> DOKUMEN SUMBER:
Ken Arok kemudian memesan sebuah keris kepada
seorang Mpu di Tumapel yang bernama Mpu Gandring. Untuk membuat sebuah keris
yang dapat diandalkan keampuhannya, diperlukan waktu yang cukup lama untuk
menempa, membentuk dan menjalankan ritual yang diperlukan. Karena keris yang
dipesan tak kunjung selesai, Ken Arok menjadi sangat marah. Ia merebut keris
yang belum selesai tersebut lalu menikamkannya ke tubuh pembuatnya. Menjelang
ajalnya, Mpu Gandring mengutuk bahwa Ken Arok pun akan mati di ujung keris yang
sama dan keris itu akan meminta korban tujuh nyawa.
Keris buatan Mpu Gandring tersebut oleh Ken
Arok dipinjamkan kepada temannya yang mempunyai watak suka pamer, yaitu Kebo
Ijo. Kebo Ijo memamerkan keris itu kepada teman-teman prajuritnya dan
mengatakan bahwa keris itu adalah miliknya. Setelah banyak orang yang
mengetahui keris itu milik sebagai milik Kebo Ijo, ken Arok lalu mencurinya dan
menggunakannya untuk menikam Tunggul Ametung. Dengan sendirinya tuduhan jatuh kepada
kebo Ijo, sementara Ken Arok berhasil menggantikan kedudukan Tunggul Ametung
sebagai akuwu dan menikahi Ken Dedes.

> KUMPULAN DATA:
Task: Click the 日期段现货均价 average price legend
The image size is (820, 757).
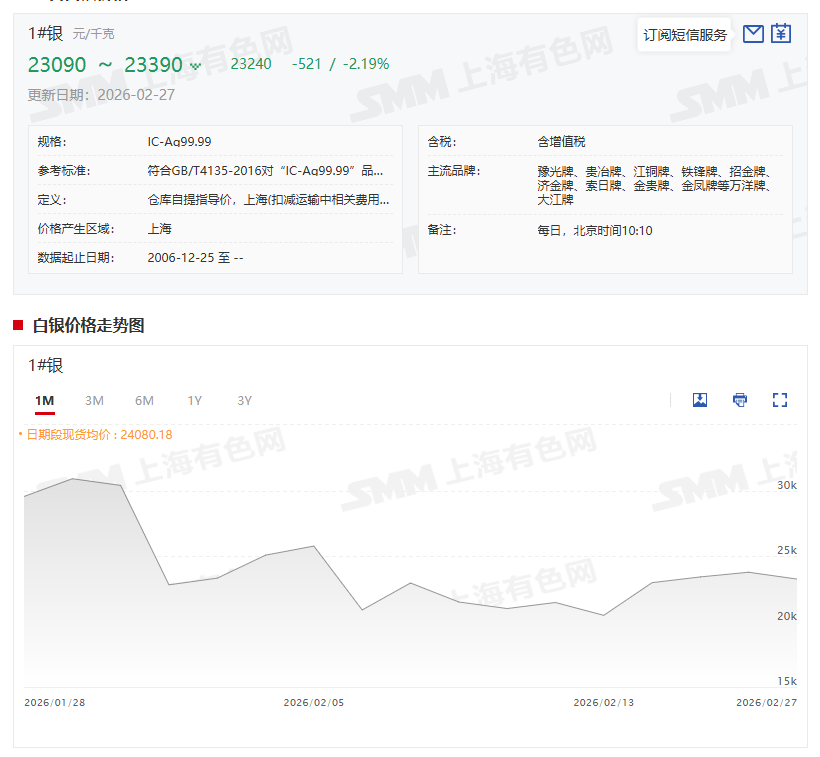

--

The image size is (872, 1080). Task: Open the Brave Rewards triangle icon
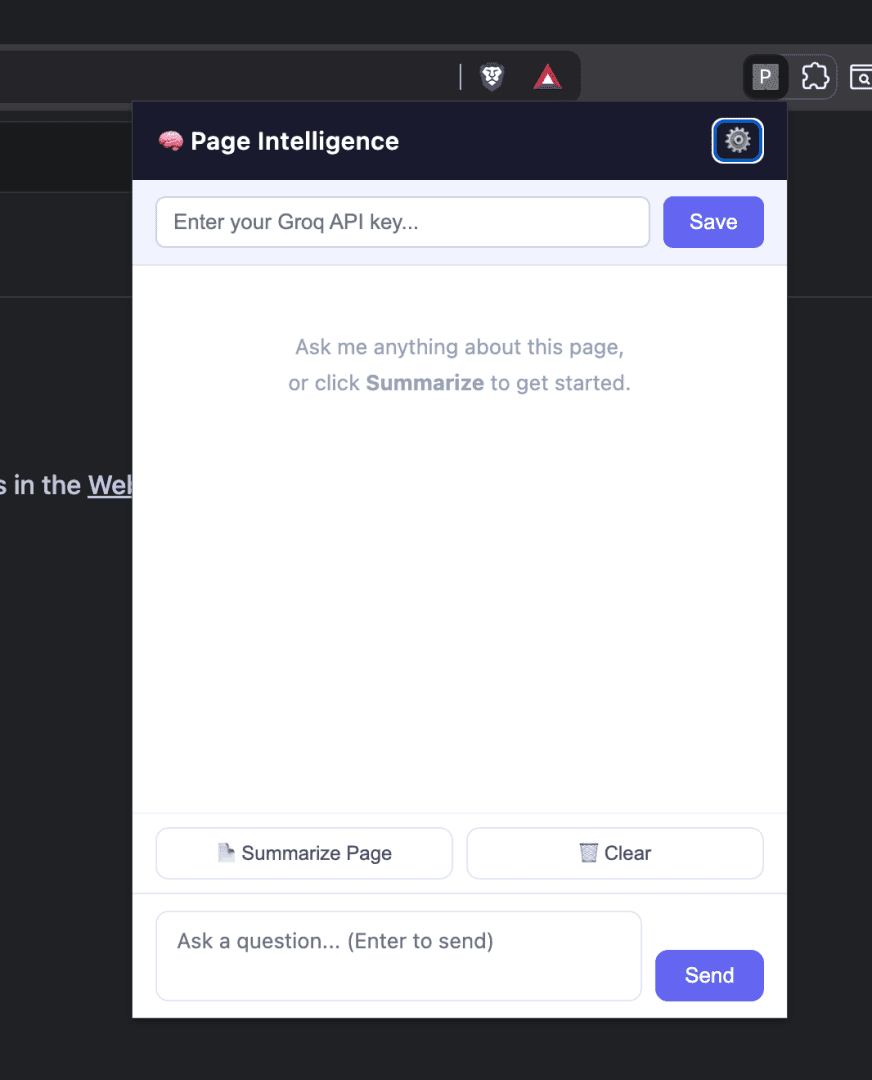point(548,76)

> TUGAS ANDA:
1. Terjemahkan kalimat dari kisah Ken Arok berikut ke dalam bahasa Inggris: "Karena keris yang dipesan tak kunjung selesai, Ken Arok menjadi sangat marah."
2. Tentukan apakah setiap pernyataan berikut sesuai dengan kisah Ken Arok. Jawab ya atau tidak, lalu kutip kata-kata penentunya dari kisah tersebut.
(a) Mpu Gandring adalah seorang mpu di Tumapel.
(b) Ken Arok meminjamkan keris itu kepada seorang teman yang suka pamer.
(c) Menurut kutukan Mpu Gandring, keris itu akan meminta korban lima nyawa.
3. Lanjutkan kisah Ken Arok dan keris Mpu Gandring mulai dari kalimat terakhirnya.

> JAWABAN TIAP TUGAS:
1. Because the kris that had been ordered was still not finished, Ken Arok became very angry.

2.
(a) Ya. "seorang Mpu di Tumapel yang bernama Mpu Gandring"
(b) Ya. "dipinjamkan kepada temannya yang mempunyai watak suka pamer"
(c) Tidak. "keris itu akan meminta korban tujuh nyawa"

3.
Setelah berhasil menjadi
akuwu, Ken Arok kemudian menaklukkan Kerajaan Kediri, yang kala itu diperintah
oleh Raja yang kala itu diperintah oleh Raja Kertajaya (1191-1222), dan
mendirikan Kerajaan Singasari. Ia menobatkan dirinya menjadi raja Singasari
yang pertama dengan gelar Rajasa Bathara Sang Amurwabhumi. Dari Ken Dedes, Ken
Arok berputra seorang, bernama Mahisa Wongateleng, sedangkan dari Ken Umang ia
juga mendapatkan seorang putra bernama Tohjaya. Kutukan Mpu Gandring mulai
berlaku. Ken Arok dibunuh dan digantikan kedudukannya oleh Anusapati. Anusapati
dibunuh dan digantikan kedudukannya oleh Tohjaya. Tohjaya dibunuh dan digantikan
oleh Ranggawuni, anak Anusapati. Ranggawuni kemudian dinobatkan sebagai raja
dengan gelar Jayawisnuwardhana dan memerintah Singasari mulai pada tahun 1227
hingga 1268. Jayawisnuwardhana digantikan oleh putranya, Joko Dolog yang
bergelar Kertanegara (1268-1292).
Kertanegara adalah Raja Singasari yang
terakhir. Pemerintahannya ditumbangkan oleh Raja Kediri, Jayakatwang. Namun
Jayakatwang berhasil dikalahkan oleh menantu Kertanegara yang bernama Raden
Wijaya. Raden Wijaya yang merupakan keturunan Mahisa Wongateleng dan Raja
Udayana di Bali ini kemudian mendirikan kerajaan Majapahit dengan pusat pemerintahan
di Tarik (Trowulan).
Candi Singasari memiliki banyak cerita dan
sejarah yang perlu dilestarikan agar cerita di masa lalu dapat lestari pada
masa yang akan datang. Setelah kami mengunjungi,mengamati dan mengulas semua
cerita tentang Candi Singasari, kami melanjutkan perjalanan kami ke Candi
Sumberawan yang merupakan bekas peninggalan masa dinasti Singasari mulai pukul
09.30 dan tiba pukul 11.00 WIB.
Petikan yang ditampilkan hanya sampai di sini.